> Your task: Word-for-word transcription: reproduce all of the data, but not the pictures.

> Collected data entries:
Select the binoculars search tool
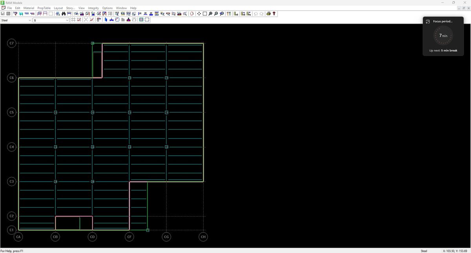471x253 pixels. point(64,13)
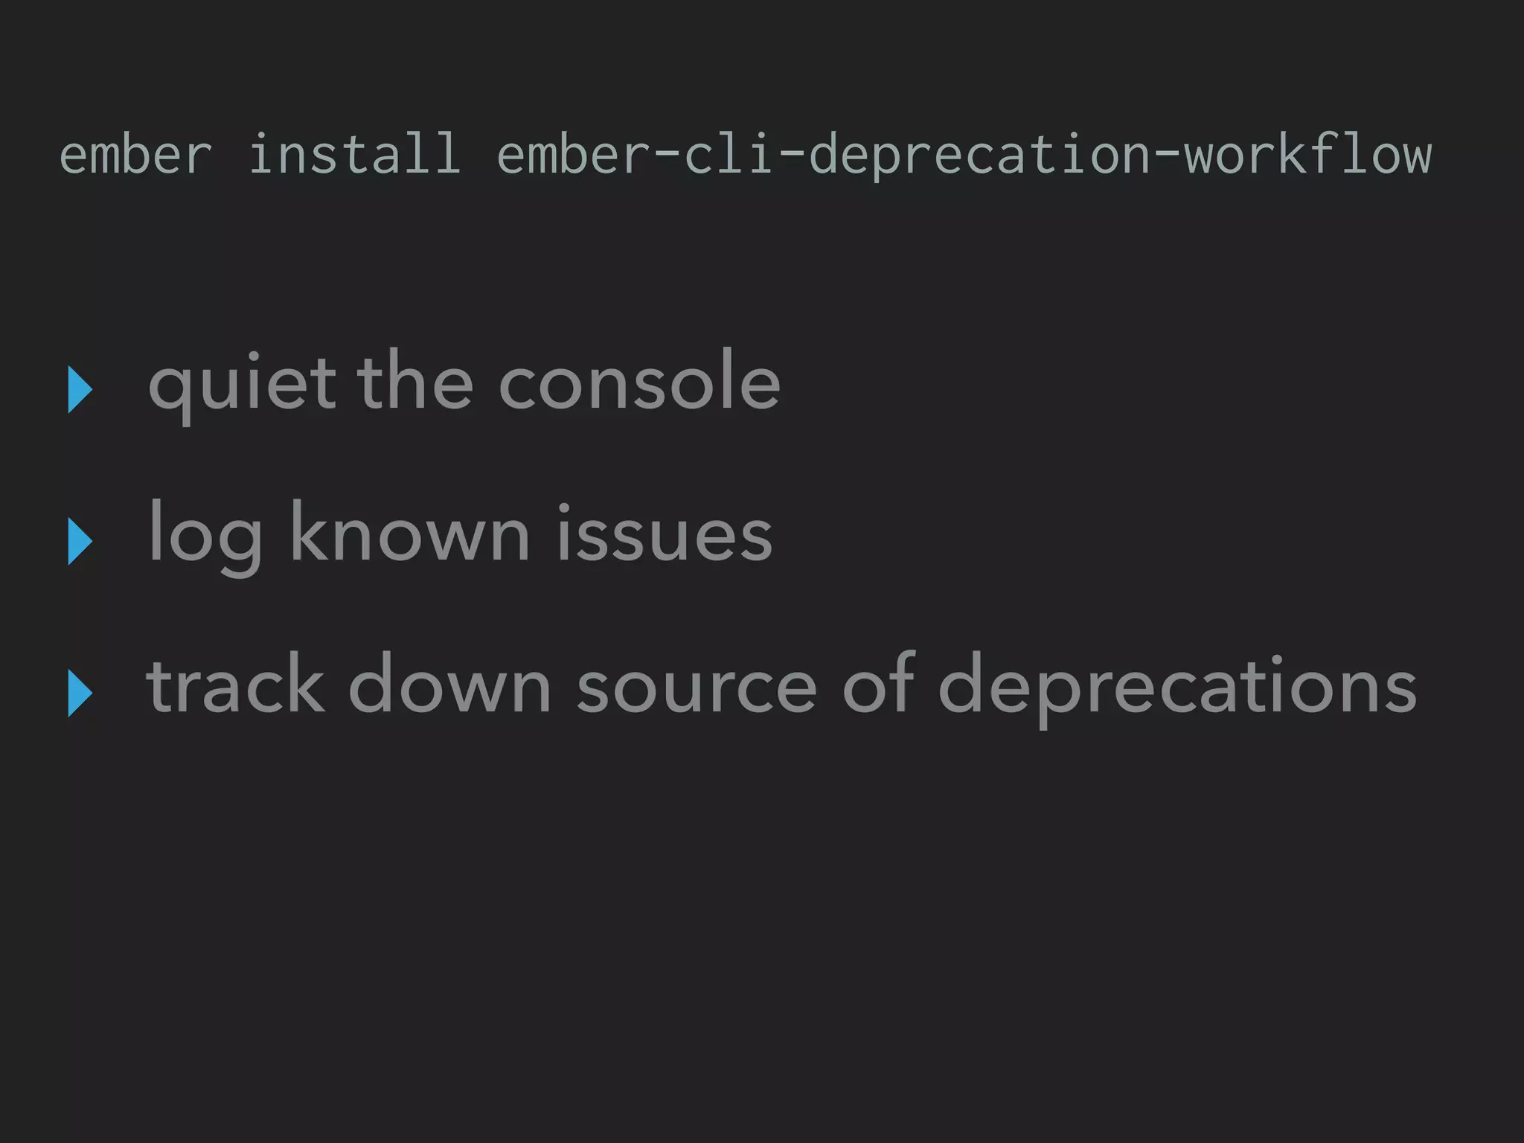Click the leading 'ember' command word
The width and height of the screenshot is (1524, 1143).
click(135, 155)
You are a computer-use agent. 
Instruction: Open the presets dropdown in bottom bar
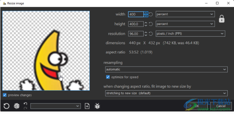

> Output of the exercise:
Select the binoculars search tool
471x253 pixels. point(64,13)
Click the leading 'ember' command word
The width and height of the screenshot is (1524, 1143).
click(135, 155)
You are a computer-use agent. 
Instruction: Open the presets dropdown in bottom bar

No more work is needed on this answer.